→ **Page**:
★ ★ ★ ★ ★ ★ ★

Stranger Things serves a bracing cocktail of tension, humor, and baloney

I didn’t trust Bob Newby, a.k.a. “Bob The Brain,” until “Chapter Five: Dig Dug.” Something about his aw shucks optimism and gratitude doesn’t quite ring true. Bob’s speech to Will about Mr. Baldo is set up as a bonding moment. But that pep talk draws Will deeper into the shadow monster’s thrall, and Bob’s finger-snapping “Just like that” reminds me of nothing so much as Verbal Kint describing Keyser Soze’s vanishing act.

Flashing back to Bob’s finger snap as the terrible shadow thrusts its creepers into Will seems intended to cement our suspicion that Bob isn’t the hapless good guy Joyce thinks he is. It suggests Bob is instead working with the baddest of bad guys, and that his geniality is of the same brand as Dr. Owens’, an easy-peasy glibness to be discarded the second it doesn’t serve him.

“Dig Dug” changed my mind about Bob, though not in the best way.

★ ★ ★ ★ ★ ★ ★

→ **To be done**: Copy the Stranger Things review above word for word, from its headline to its last line.

(Data for finding described items)
★ ★ ★ ★ ★ ★ ★

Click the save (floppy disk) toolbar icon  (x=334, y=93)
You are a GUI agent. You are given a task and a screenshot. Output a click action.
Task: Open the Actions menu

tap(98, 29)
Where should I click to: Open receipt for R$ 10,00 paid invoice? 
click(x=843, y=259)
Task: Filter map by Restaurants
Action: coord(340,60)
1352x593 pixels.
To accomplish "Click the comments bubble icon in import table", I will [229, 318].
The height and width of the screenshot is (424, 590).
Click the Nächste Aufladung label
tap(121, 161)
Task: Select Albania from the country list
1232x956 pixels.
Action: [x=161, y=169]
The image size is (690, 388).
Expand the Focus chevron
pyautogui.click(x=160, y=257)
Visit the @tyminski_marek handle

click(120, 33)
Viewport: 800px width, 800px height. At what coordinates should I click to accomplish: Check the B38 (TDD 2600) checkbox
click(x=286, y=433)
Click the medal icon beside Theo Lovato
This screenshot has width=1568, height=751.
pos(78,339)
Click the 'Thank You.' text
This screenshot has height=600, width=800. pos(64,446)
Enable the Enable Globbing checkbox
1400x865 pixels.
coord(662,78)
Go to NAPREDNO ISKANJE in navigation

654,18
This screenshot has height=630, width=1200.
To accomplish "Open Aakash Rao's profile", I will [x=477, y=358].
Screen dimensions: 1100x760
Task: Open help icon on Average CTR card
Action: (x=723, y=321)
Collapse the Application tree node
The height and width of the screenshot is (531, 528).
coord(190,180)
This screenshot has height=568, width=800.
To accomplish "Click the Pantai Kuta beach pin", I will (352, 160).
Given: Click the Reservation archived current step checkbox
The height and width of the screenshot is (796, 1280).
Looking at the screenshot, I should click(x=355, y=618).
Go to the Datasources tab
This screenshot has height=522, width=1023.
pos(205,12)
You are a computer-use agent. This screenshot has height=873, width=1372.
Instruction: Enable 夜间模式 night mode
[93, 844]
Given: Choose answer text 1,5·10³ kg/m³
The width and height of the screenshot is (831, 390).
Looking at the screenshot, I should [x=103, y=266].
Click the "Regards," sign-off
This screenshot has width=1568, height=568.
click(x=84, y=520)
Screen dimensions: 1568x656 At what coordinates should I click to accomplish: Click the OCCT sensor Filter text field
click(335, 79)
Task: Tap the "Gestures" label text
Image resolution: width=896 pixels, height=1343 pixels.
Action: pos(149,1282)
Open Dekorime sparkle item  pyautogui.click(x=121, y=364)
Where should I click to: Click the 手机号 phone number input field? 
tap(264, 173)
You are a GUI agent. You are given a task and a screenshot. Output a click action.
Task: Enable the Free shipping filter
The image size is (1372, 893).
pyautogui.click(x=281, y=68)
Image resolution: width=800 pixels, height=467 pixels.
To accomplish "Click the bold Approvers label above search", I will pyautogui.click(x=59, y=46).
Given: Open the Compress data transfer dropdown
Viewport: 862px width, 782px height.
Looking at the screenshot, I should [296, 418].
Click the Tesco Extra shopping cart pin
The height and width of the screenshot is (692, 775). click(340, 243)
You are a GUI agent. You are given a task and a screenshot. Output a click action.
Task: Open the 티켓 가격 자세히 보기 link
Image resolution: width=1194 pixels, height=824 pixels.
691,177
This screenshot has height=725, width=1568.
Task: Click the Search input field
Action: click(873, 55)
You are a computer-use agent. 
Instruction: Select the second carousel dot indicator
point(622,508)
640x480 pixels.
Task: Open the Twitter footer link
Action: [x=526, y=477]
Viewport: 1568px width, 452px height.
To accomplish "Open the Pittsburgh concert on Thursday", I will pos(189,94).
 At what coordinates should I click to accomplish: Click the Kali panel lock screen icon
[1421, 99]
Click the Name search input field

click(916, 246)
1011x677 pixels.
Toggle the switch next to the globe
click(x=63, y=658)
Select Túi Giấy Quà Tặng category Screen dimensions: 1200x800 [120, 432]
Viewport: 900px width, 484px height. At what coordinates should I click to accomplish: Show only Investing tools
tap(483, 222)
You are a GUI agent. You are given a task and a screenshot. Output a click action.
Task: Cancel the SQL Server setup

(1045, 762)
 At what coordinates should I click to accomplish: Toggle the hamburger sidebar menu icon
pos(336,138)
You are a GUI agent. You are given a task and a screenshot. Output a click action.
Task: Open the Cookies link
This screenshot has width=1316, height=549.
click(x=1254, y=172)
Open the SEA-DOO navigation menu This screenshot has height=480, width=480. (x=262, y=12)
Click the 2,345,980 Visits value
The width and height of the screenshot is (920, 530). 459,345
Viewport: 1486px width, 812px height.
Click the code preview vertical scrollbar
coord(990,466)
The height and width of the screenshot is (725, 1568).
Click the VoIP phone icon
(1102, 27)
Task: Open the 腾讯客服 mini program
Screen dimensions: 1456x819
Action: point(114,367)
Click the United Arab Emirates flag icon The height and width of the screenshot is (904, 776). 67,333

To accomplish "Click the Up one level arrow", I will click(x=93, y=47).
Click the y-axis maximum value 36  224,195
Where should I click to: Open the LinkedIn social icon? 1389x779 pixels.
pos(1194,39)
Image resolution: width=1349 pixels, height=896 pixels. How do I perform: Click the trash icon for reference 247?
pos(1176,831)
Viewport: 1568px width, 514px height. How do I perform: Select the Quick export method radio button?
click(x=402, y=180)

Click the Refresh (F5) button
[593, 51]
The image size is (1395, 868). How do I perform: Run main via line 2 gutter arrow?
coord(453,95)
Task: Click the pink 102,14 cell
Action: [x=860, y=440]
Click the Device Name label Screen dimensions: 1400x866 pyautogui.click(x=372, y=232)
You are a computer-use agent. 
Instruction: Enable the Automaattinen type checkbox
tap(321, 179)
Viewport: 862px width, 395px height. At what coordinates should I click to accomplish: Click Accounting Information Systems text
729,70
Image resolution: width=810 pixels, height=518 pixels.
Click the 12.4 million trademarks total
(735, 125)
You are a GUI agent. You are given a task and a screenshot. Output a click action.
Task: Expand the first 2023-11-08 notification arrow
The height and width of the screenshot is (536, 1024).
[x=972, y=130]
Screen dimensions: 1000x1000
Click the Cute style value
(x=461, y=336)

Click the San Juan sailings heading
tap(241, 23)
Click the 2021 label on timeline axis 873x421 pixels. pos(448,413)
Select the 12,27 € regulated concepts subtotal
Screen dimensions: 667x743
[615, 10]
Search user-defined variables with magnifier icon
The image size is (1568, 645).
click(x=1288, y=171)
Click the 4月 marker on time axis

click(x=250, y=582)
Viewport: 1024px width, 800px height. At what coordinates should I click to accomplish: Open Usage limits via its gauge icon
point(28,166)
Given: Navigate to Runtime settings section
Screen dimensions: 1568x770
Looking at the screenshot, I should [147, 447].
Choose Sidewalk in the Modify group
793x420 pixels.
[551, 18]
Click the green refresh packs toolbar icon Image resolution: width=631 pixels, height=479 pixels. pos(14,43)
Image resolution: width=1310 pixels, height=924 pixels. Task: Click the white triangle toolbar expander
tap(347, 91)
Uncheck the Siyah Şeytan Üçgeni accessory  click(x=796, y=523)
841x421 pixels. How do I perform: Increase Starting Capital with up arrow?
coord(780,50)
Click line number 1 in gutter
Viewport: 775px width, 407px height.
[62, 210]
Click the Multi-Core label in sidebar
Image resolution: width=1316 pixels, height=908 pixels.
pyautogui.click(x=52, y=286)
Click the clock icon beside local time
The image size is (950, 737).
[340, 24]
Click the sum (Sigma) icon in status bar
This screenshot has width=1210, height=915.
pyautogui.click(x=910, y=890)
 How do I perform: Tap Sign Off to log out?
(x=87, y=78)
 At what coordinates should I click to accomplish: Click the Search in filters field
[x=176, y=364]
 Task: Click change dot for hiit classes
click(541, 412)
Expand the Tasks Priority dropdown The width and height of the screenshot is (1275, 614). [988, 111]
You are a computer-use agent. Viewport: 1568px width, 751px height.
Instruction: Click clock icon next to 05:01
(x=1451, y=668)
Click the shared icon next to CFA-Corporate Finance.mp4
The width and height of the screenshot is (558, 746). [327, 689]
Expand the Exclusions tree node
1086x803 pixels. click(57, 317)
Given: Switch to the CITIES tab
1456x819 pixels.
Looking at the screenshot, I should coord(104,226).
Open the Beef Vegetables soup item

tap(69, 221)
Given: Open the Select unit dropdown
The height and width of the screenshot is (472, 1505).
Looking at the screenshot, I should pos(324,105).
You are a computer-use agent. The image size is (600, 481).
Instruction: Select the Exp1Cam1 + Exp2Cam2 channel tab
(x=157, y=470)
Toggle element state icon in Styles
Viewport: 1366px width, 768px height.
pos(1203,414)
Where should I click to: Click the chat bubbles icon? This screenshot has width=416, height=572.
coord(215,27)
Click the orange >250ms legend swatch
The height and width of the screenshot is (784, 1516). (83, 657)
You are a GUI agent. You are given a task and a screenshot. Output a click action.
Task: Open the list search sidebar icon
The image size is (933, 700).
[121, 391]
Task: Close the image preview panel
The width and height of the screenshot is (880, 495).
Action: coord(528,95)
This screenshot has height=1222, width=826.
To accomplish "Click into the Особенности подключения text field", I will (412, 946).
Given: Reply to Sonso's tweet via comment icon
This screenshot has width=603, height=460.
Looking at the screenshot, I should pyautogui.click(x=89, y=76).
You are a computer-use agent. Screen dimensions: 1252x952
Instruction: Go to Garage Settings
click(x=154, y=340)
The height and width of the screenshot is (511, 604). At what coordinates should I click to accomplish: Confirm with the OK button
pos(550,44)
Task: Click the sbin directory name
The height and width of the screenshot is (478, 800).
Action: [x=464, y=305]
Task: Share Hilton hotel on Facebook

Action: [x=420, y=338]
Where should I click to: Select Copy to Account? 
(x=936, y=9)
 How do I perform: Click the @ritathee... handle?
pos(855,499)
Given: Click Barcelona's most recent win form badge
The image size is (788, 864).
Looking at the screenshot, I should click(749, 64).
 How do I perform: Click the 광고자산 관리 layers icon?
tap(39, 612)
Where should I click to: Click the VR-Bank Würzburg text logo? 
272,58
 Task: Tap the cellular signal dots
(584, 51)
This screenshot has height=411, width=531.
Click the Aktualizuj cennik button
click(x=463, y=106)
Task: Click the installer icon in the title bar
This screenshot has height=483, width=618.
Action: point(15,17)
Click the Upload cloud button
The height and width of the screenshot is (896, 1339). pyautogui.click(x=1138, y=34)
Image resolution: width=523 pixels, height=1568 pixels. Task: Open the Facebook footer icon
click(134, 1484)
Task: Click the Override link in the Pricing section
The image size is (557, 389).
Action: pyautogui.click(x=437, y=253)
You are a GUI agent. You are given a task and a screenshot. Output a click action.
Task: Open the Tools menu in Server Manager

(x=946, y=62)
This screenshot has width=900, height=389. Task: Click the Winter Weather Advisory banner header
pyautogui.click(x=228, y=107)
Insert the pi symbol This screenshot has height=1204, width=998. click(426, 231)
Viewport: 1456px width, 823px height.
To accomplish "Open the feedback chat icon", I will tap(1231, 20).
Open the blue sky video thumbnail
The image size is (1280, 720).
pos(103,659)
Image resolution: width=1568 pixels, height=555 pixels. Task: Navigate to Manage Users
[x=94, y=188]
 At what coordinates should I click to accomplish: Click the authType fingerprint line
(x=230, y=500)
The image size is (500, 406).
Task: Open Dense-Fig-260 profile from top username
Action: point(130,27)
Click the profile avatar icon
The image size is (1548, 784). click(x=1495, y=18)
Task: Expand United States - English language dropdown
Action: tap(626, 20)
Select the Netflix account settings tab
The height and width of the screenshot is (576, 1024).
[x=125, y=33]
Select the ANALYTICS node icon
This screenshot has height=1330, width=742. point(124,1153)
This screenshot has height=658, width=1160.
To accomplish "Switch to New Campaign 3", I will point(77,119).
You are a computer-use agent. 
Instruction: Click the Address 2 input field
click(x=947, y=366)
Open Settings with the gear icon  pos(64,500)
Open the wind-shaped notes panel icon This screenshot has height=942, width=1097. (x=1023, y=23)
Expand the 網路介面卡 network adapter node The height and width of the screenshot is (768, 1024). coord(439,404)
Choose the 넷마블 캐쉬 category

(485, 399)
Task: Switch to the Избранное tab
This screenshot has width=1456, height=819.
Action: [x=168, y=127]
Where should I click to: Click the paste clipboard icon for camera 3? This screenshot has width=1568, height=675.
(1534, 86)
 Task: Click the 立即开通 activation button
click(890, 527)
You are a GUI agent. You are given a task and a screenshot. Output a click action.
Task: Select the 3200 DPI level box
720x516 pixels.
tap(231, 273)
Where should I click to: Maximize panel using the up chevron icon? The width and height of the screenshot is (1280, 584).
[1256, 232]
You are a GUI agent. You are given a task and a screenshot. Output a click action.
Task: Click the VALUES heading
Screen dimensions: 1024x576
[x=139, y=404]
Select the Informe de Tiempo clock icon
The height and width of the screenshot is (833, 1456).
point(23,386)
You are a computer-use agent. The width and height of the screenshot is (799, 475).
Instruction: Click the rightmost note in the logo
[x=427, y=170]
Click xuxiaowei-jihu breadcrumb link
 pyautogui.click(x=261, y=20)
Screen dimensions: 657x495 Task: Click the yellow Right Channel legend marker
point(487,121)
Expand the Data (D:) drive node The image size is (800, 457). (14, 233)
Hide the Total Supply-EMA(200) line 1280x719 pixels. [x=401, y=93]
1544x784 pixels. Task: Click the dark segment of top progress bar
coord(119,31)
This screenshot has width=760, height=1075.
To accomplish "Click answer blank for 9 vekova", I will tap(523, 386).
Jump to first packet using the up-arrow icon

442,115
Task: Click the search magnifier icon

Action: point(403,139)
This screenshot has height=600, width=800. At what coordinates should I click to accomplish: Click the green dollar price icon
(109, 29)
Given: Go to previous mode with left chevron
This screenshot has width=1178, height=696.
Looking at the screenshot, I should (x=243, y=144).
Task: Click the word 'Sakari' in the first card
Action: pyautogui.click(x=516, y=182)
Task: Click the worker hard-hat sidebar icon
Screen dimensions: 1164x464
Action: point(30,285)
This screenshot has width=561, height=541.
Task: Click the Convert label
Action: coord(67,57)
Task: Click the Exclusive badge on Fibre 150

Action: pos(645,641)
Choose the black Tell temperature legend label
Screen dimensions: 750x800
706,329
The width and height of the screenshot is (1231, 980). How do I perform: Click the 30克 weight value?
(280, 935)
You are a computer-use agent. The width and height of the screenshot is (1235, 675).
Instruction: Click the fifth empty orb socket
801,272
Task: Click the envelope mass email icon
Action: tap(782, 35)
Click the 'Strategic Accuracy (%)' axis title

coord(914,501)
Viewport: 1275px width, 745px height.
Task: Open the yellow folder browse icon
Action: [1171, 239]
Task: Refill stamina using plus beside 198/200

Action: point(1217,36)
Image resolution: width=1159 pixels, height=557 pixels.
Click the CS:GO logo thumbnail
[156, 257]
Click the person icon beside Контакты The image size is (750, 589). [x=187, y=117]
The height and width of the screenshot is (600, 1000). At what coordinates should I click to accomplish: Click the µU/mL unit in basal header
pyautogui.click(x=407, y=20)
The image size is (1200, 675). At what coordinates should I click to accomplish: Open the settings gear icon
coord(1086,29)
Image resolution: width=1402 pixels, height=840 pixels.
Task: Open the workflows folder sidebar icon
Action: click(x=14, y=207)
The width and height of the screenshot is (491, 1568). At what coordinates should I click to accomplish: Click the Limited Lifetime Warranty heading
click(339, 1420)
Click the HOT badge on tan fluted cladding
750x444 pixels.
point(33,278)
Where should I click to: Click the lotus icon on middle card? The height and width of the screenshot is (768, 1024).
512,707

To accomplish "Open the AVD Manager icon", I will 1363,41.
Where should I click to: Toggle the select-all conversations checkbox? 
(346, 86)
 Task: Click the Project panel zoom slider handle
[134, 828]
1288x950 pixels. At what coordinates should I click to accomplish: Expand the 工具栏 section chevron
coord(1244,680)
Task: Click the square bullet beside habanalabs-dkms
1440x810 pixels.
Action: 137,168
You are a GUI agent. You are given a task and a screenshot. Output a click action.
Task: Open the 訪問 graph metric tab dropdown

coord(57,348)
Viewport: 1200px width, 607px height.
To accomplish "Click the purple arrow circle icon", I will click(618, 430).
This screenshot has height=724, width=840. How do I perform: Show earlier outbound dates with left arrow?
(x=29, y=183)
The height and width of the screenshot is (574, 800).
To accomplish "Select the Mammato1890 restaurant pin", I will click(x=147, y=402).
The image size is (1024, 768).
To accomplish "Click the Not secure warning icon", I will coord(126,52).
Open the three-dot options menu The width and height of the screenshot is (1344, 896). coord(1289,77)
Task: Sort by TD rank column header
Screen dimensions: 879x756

★ ★ ★ ★ ★ ★ ★

→ **Full output**:
Stranger Things serves a bracing cocktail of tension, humor, and baloney

I didn’t trust Bob Newby, a.k.a. “Bob The Brain,” until “Chapter Five: Dig Dug.” Something about his aw shucks optimism and gratitude doesn’t quite ring true. Bob’s speech to Will about Mr. Baldo is set up as a bonding moment. But that pep talk draws Will deeper into the shadow monster’s thrall, and Bob’s finger-snapping “Just like that” reminds me of nothing so much as Verbal Kint describing Keyser Soze’s vanishing act.

Flashing back to Bob’s finger snap as the terrible shadow thrusts its creepers into Will seems intended to cement our suspicion that Bob isn’t the hapless good guy Joyce thinks he is. It suggests Bob is instead working with the baddest of bad guys, and that his geniality is of the same brand as Dr. Owens’, an easy-peasy glibness to be discarded the second it doesn’t serve him.

“Dig Dug” changed my mind about Bob, though not in the best way.